I have to agree with your reader that said that divorced women are a threat in my case my children’s father and I just decided after both coming from really bad first marriages that marriage really was not needed. When the mom’s group found this out I have not been asked back. Make for a better day for me.
Shannon – Thank you so much! That means a lot to me, that you’re enjoying the blog! As for the Moms with the capital M, if they don’t want you, of course you don’t want them. I hope you’ll come by more often.
Using Allergies to make a point that would encourage parents to use peanut products to get kicked out of the PTA- is really NOT FUNNY at all. How funny is it when you child has fatal allergies to common food products? Sit in the car when a child is having a reaction as you are racing to the ER hoping you can make it there before their last breath.
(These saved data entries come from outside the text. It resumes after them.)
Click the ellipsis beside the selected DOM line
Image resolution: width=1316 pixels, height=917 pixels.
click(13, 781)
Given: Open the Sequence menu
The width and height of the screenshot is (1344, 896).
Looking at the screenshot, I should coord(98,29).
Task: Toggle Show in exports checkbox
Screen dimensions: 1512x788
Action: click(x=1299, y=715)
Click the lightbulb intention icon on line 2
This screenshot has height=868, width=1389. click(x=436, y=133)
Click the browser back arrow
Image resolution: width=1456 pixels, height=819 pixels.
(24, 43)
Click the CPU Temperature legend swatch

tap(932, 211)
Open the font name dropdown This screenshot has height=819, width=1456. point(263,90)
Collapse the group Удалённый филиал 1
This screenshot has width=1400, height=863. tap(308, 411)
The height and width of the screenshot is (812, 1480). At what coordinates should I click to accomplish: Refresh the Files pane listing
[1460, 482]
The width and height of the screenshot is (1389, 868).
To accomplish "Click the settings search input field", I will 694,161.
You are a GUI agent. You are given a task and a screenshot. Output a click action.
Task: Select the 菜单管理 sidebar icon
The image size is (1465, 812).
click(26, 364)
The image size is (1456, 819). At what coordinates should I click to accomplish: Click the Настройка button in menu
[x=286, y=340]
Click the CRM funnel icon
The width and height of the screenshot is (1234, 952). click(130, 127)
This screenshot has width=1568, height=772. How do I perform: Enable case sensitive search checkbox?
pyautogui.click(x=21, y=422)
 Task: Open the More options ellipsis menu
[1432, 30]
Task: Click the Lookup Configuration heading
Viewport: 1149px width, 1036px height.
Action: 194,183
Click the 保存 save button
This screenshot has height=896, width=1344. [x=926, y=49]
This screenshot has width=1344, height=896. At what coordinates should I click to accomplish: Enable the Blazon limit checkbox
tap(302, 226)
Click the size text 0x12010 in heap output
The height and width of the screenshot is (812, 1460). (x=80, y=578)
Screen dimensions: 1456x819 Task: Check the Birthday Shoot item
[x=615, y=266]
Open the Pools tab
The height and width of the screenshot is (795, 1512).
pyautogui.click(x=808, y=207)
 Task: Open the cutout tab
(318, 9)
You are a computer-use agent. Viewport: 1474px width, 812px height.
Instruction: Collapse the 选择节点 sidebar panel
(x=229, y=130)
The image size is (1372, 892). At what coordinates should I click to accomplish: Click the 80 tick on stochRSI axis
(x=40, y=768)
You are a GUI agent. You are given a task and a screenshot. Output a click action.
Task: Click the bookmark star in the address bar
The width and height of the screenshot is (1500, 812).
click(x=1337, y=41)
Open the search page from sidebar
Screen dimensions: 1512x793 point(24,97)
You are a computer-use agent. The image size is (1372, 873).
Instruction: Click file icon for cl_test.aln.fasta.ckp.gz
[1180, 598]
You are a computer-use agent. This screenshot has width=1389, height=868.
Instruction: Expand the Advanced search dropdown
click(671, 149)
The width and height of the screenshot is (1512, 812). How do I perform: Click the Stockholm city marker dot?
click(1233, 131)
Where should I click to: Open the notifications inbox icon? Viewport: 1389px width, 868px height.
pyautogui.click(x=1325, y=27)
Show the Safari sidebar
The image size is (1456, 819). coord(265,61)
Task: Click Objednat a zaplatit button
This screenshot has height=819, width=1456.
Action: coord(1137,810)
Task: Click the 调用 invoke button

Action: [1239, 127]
NOT FUNNY YOU SAY? Find something else to use to get kicked out of the PTA, I know, write crap on how to kill kids with severe allergies…OR how to get kids to drink poison.
This is REALLY irresponsible journalism!
If I took offense to every joke that was even somewhat relatable to me, I’d be constantly offended AND I’d take it out on everyone. Complete strangers even. On their blog.
Many, many things are “NOT FUNNY,” yet I’d rather live in a world with humor than in a world without it. Ever heard a “dead baby” joke? They’re terrible. Not funny at all. I detest them. But I’d never be so uptight as to admonish someone about it when it’s their right to write whatever the heck they want to on THEIR blog.
Relax. And as hypocritical as this is: try, even for a day, letting go of the desire to control things that are totally out of your jurisdiction. Try choosing to blow unimportant things off and moving on before you get all worked up about it. It’s sure helped me.
Melissa, how very kind of you to say! I will withhold my opinion of dead baby jokes.
Now, for the important question… did you MAKE those tissue paper thingies shown on your blog for The Bean’s Bday? Because I’m going to a baby shower this weekend….
Lela, thanks for appreciating my brand of hypocrisy! WRT the big ol’ poufs: yes, I did make them! I used this tutorial: http://www.marthastewart.com/how-to/tissue-paper-pom-poms-how-to and enlisted my little brother and his girlfriend to help out. The trick is “poufing” them out evenly. I think I used one or two more sheets of tissue paper than the tutorial suggests, also. That helped with the poufing. Oh and, you’ve gotta get BIG tissue paper if you want big poufs. I found just the right size at the Dollar Tree, which was great ’cause the tissue at Michael’s was hecka expensive. Good luck!